Copy out all lines from the material that contain the string "Task".

**MATERIAL TO PROCESS:**
--------------------------------------------------

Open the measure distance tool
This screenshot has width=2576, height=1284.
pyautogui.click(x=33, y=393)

--------------------------------------------------

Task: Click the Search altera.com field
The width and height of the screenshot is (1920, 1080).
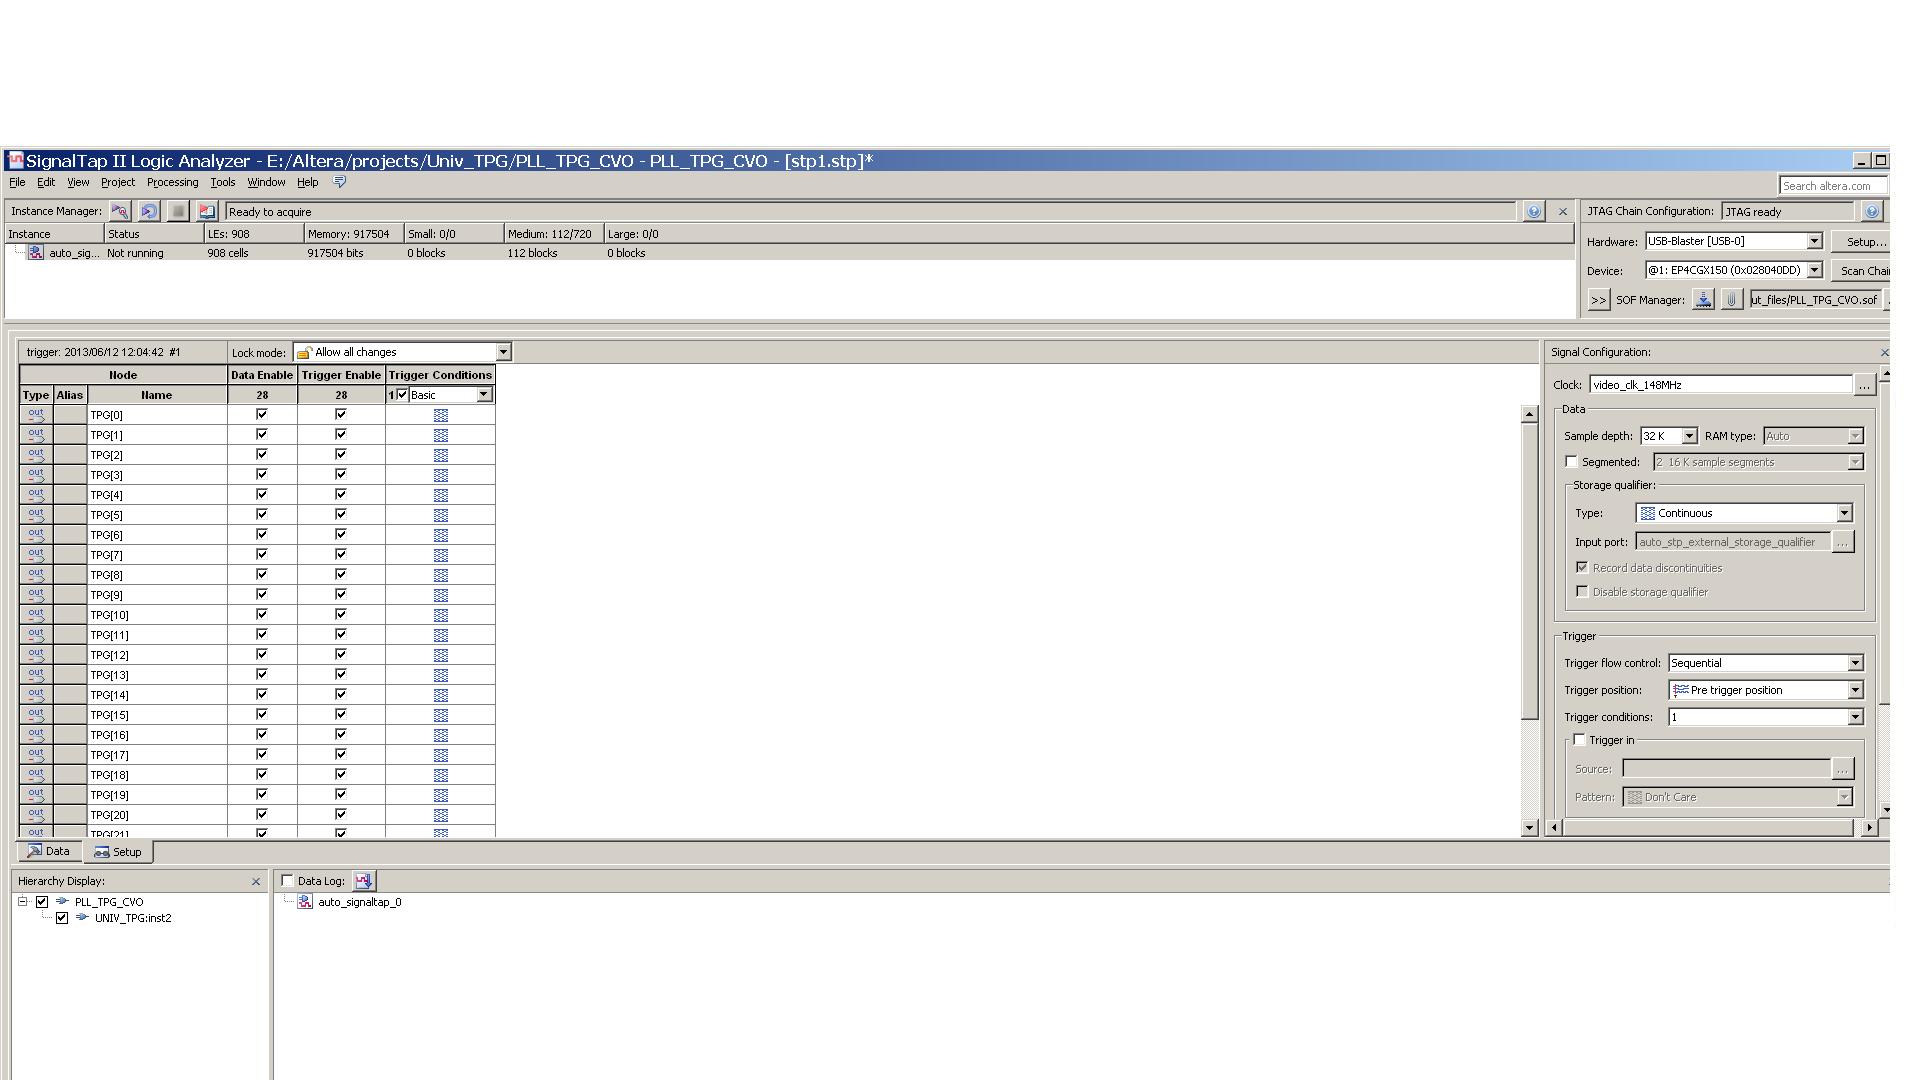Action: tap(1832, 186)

--------------------------------------------------

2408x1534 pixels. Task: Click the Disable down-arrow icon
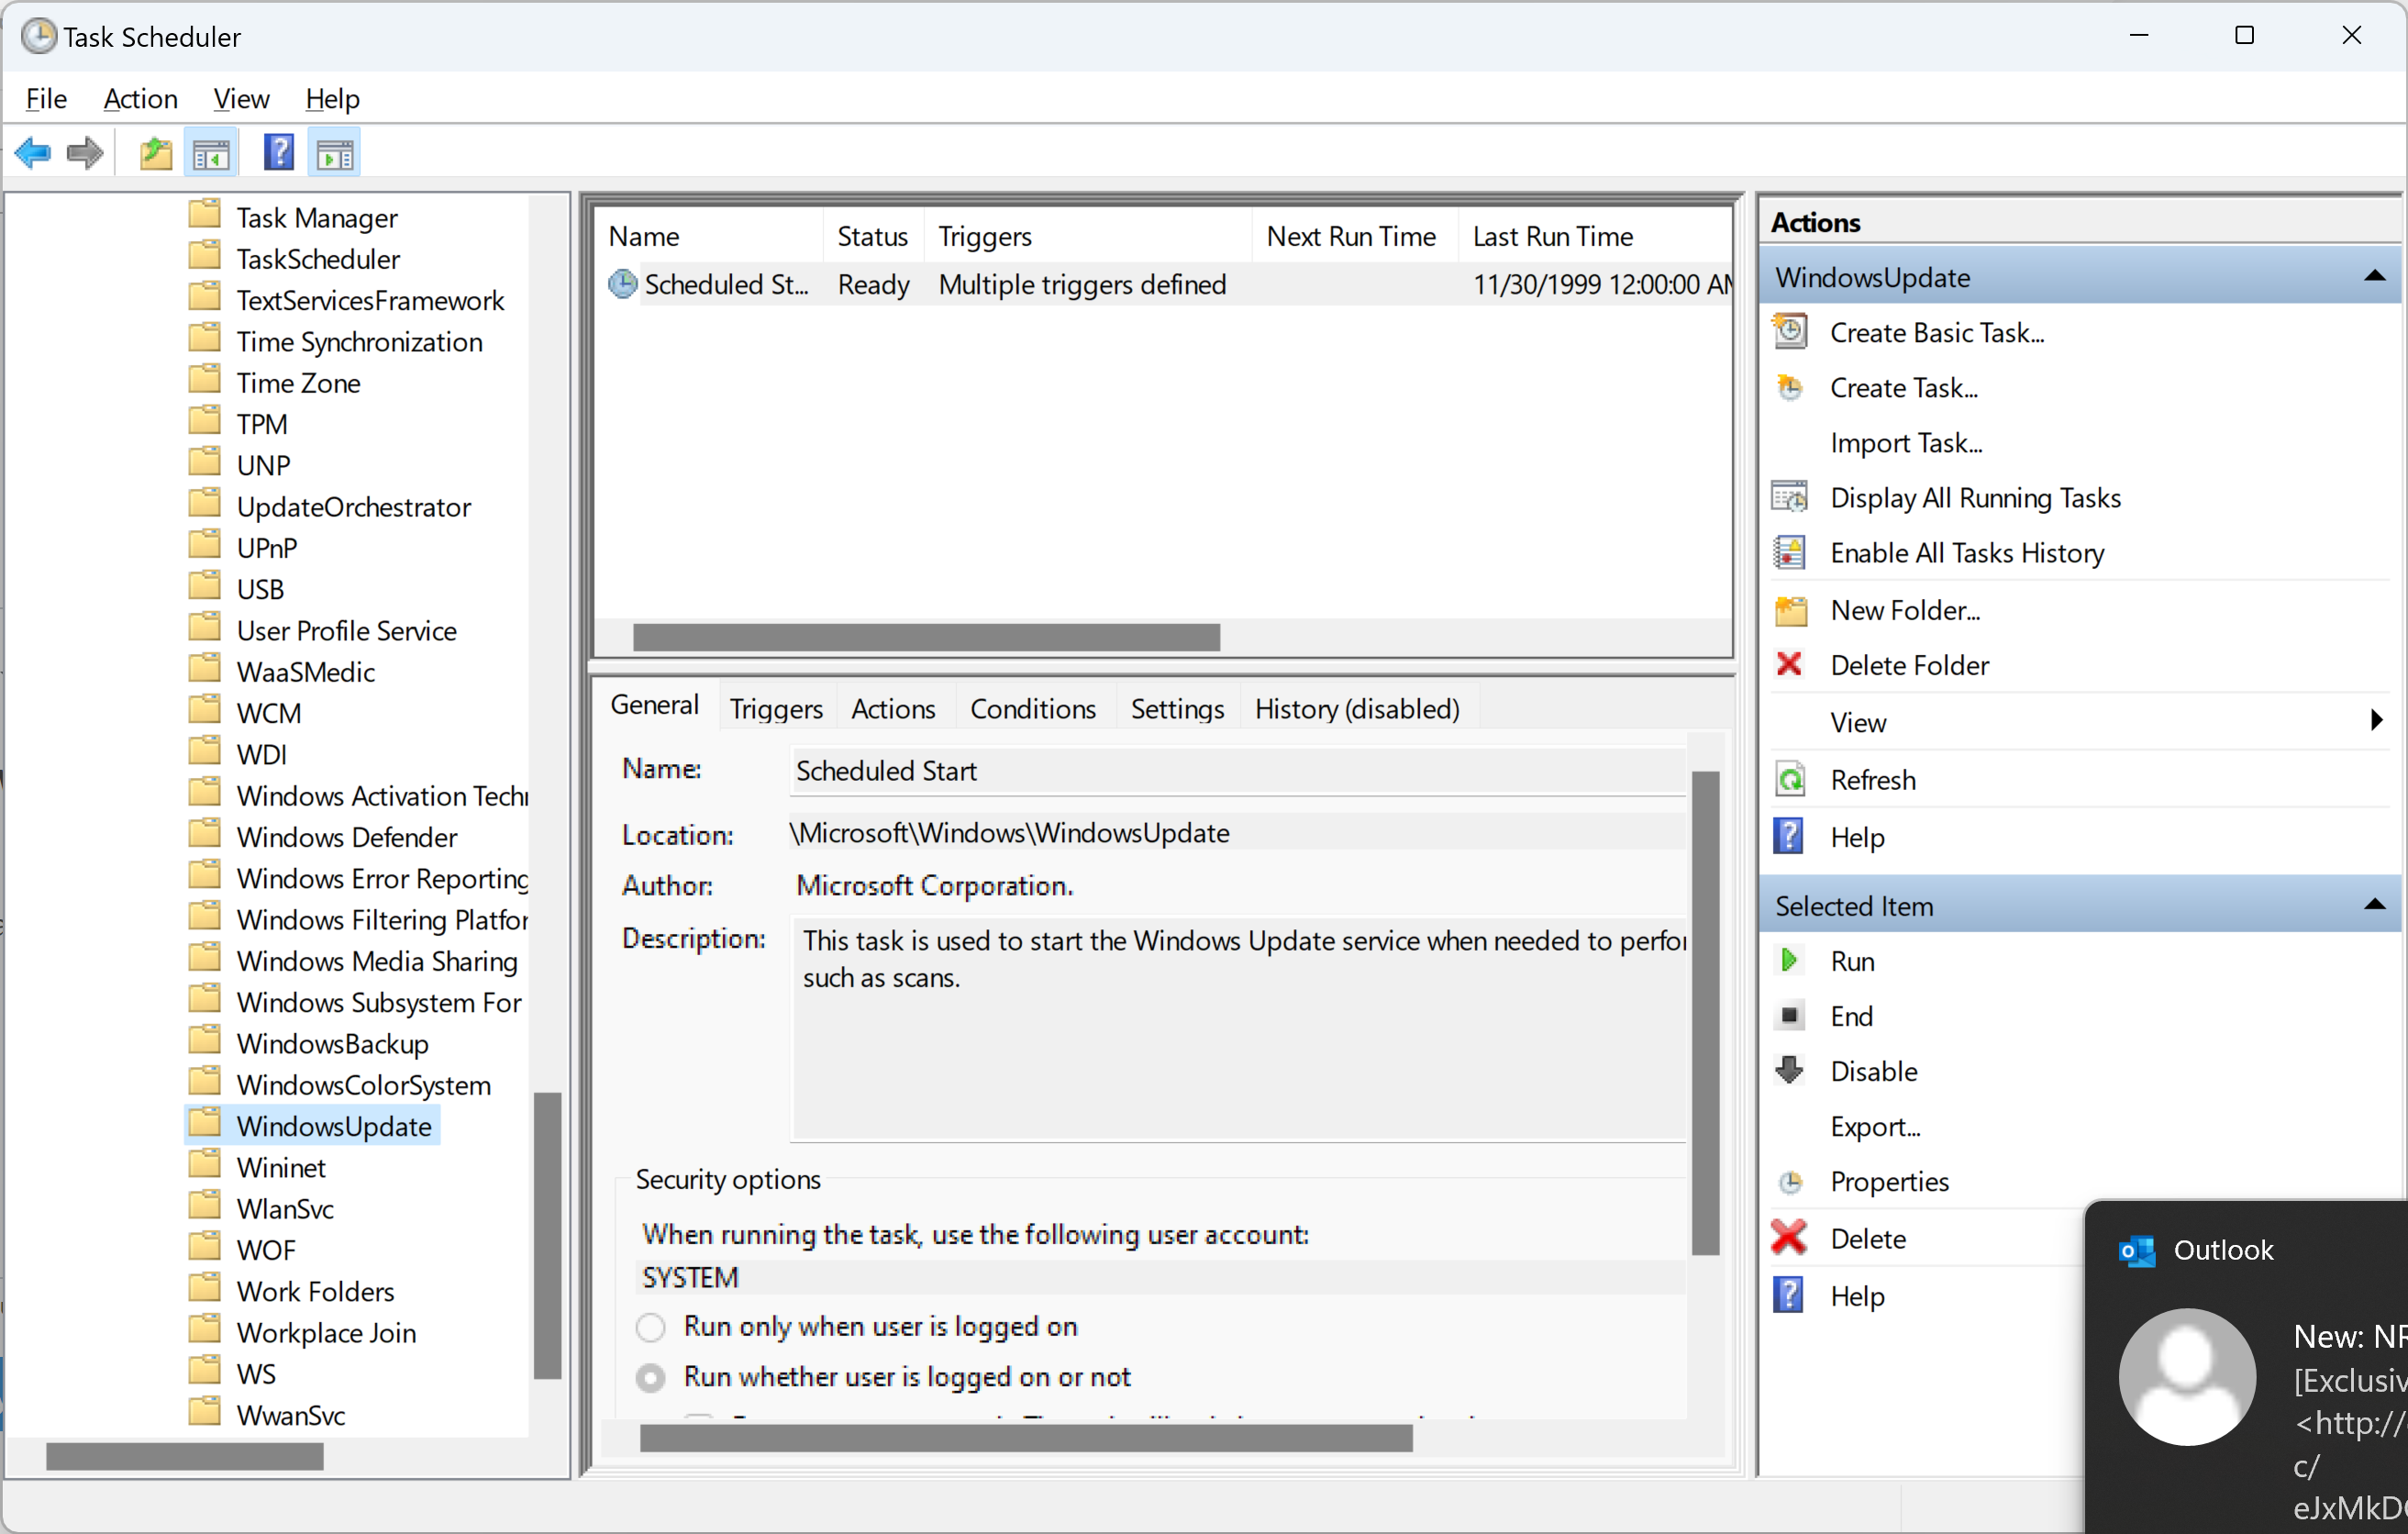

--------------------------------------------------

**PROBLEM SOLUTION:**
Task: Click the Search altera.com field
2408x1534 pixels. Task: Click the Disable down-arrow icon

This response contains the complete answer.